§ Task statement: Count how many lines of the rows contain the string "text", treating uppercase and lowercase letters as different, and give only that number.

* Start Exercise materials *

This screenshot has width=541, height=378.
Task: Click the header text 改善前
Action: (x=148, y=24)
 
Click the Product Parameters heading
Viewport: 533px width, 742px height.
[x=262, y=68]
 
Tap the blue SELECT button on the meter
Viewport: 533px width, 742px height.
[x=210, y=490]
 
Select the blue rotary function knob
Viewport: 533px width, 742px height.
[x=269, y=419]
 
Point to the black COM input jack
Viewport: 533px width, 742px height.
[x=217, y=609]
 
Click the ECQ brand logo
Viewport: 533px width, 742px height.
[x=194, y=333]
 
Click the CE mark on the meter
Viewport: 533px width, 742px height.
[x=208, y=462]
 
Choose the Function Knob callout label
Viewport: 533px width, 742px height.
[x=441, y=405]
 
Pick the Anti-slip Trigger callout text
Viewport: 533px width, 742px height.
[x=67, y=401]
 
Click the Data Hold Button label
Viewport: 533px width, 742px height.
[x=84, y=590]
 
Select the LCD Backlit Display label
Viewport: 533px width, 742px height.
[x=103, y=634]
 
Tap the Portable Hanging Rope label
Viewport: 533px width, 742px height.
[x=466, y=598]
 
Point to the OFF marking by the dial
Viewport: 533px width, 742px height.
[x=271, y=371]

* End Exercise materials *

§ Result of this task: 2